*** Data under study Section Begins ***
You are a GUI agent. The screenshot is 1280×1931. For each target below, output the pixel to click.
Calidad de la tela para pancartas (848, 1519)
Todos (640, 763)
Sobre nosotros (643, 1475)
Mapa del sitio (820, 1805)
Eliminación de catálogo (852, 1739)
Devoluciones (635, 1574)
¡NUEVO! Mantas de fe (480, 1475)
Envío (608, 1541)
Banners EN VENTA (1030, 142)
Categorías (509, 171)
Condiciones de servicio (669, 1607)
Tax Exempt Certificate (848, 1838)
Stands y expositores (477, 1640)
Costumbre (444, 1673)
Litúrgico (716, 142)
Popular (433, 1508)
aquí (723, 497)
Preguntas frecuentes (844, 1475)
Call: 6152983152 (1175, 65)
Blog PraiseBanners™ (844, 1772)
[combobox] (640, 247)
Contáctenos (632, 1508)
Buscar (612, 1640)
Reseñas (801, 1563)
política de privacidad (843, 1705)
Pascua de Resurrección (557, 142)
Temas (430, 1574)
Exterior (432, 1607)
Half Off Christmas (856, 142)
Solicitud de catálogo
*** Data under study Section Ends ***
Return all the data above once more, precisely as given.

You are a GUI agent. The screenshot is 1280×1931. For each target below, output the pixel to click.
Calidad de la tela para pancartas (848, 1519)
Todos (640, 763)
Sobre nosotros (643, 1475)
Mapa del sitio (820, 1805)
Eliminación de catálogo (852, 1739)
Devoluciones (635, 1574)
¡NUEVO! Mantas de fe (480, 1475)
Envío (608, 1541)
Banners EN VENTA (1030, 142)
Categorías (509, 171)
Condiciones de servicio (669, 1607)
Tax Exempt Certificate (848, 1838)
Stands y expositores (477, 1640)
Costumbre (444, 1673)
Litúrgico (716, 142)
Popular (433, 1508)
aquí (723, 497)
Preguntas frecuentes (844, 1475)
Call: 6152983152 (1175, 65)
Blog PraiseBanners™ (844, 1772)
[combobox] (640, 247)
Contáctenos (632, 1508)
Buscar (612, 1640)
Reseñas (801, 1563)
política de privacidad (843, 1705)
Pascua de Resurrección (557, 142)
Temas (430, 1574)
Exterior (432, 1607)
Half Off Christmas (856, 142)
Solicitud de catálogo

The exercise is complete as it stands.